I think about it for a minute. And the truth is, I’m really not. Sarah was a nightmare
, and to be rid of her is actually a relief. She was great at first, like most girls are, but her oasis of greatness was quickly revealed as a mirage. And I spent the next couple of years parched—wandering in the desert of bitter, occasionally racing like a madman after the ghost of some happy moment with her, but reaching out to find handfuls of sand. Now? After being with Phil, I know she wouldn’t have the nerve ever to try to come back. And that in and of itself is a new lease on life.
“No, I’m not. I’m really not. If she makes you happy, then I’m happy for both of you.”
“Good. That’s good to hear. That’s why the Tampax thing was so weird because if she needed them, then we’d be in a whole other scenario.”
“What are you talking about?”
“Sarah’s pregnant,” Phil says, and immediately my heart starts racing. I think back to the time she and I had that accidental—really bad judgment on my part—stupid, stupid, stupid sex, and rack my brain to think about whether or not I used a condom.
“How pregnant?” I ask.
“Come on, man. You know how that goes.
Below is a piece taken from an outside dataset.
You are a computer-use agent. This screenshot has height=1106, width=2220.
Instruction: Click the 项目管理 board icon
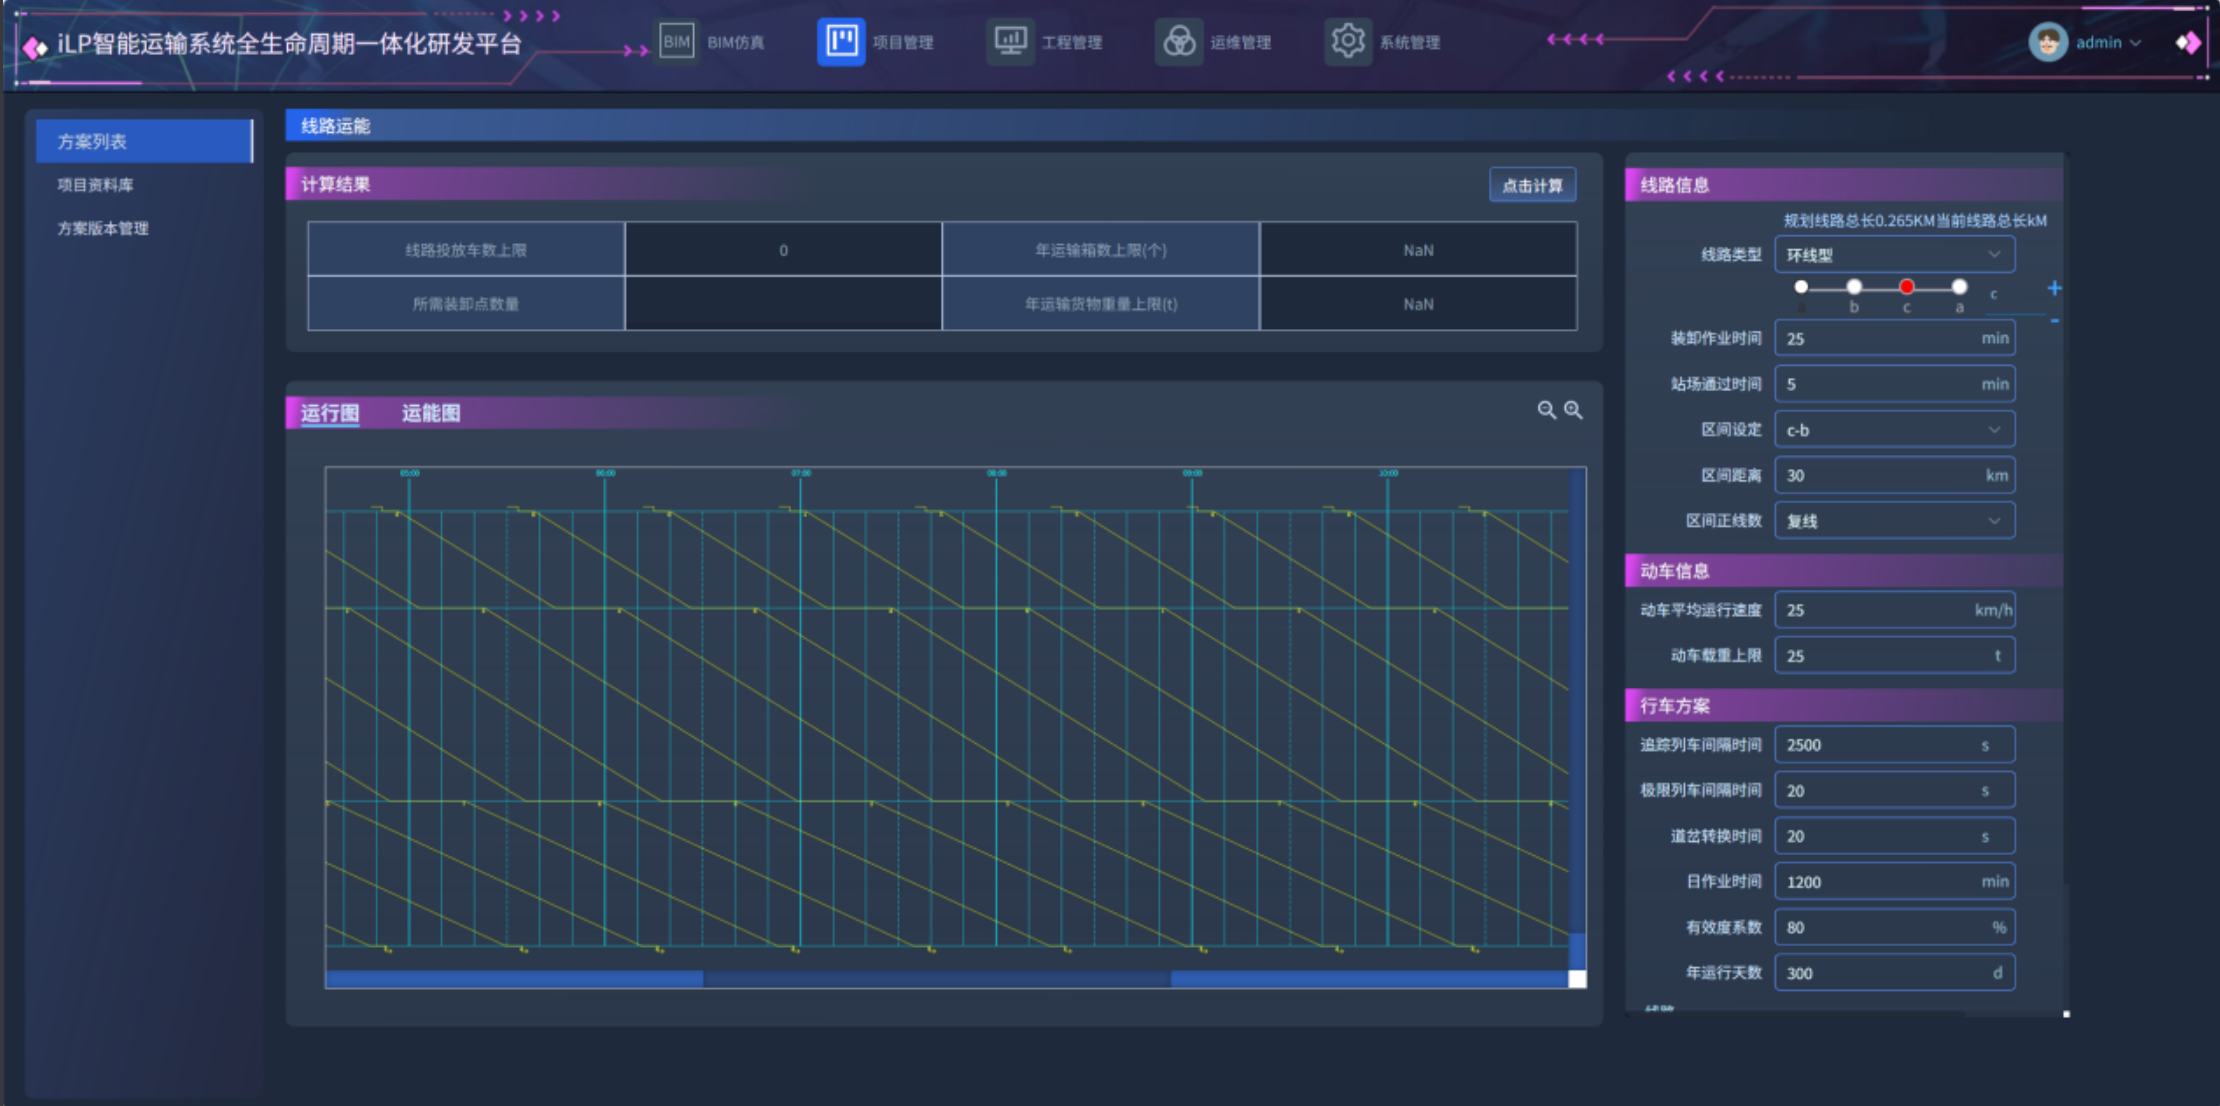(x=841, y=42)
Nobody’s ever a little bit pregnant. You either are or you aren’t.”
“I meant, how many days . . . weeks . . . please God, not months?”
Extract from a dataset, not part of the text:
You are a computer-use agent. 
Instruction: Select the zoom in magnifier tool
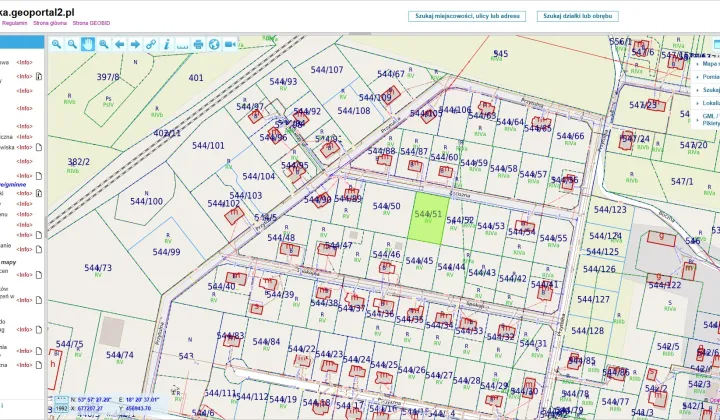point(57,44)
“Good question,” Phil says. I feel dizzy.
“I gotta go, Phil.”
“Okay. But are you mad at me?”
“No, I’m not mad at you,” I say. I hang up the phone and think I’m going to throw up.
Heaven
Brady is green. And I don’t mean green in the young or inexperienced context. I mean, Brady is green. Like the color. And he looks like he’s gonna throw up.
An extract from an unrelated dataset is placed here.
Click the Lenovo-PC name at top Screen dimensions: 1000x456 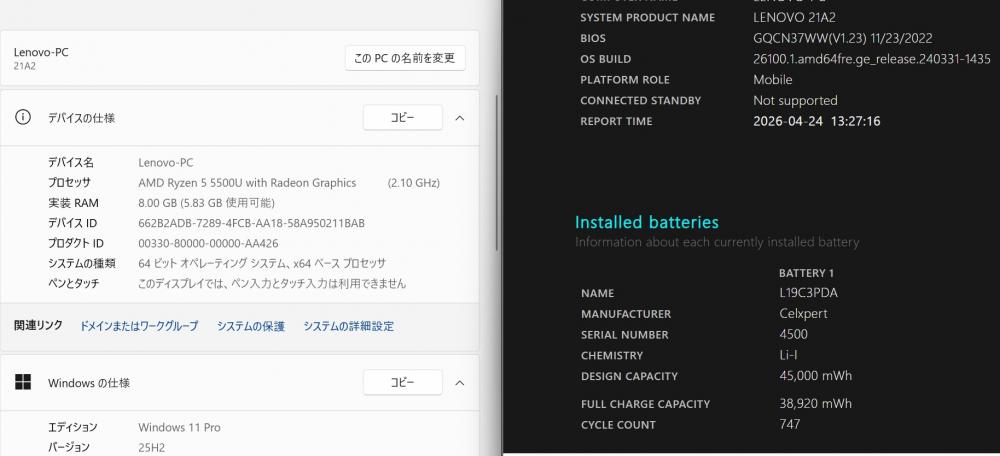coord(41,52)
“Do you know what ‘vagina dentata’ is?” I ask him to distract him from whatever it is that’s bothering him.
“Huh?” he says in a complete fog.
“Vagina dentata,” I say again.
“Um . . . wasn’t that a Police album?” he says, still able to crack wise under duress.
“No, that was Zenyatta Mondatta,” I say.
“Then no. I do not know what ‘vagina whatever’ is.”
“Dentata. It’s a fear that men have. Where they think that vaginas have all of these sharp teeth in them. So they’re scared to put a penis inside one because they think it will bite it off.”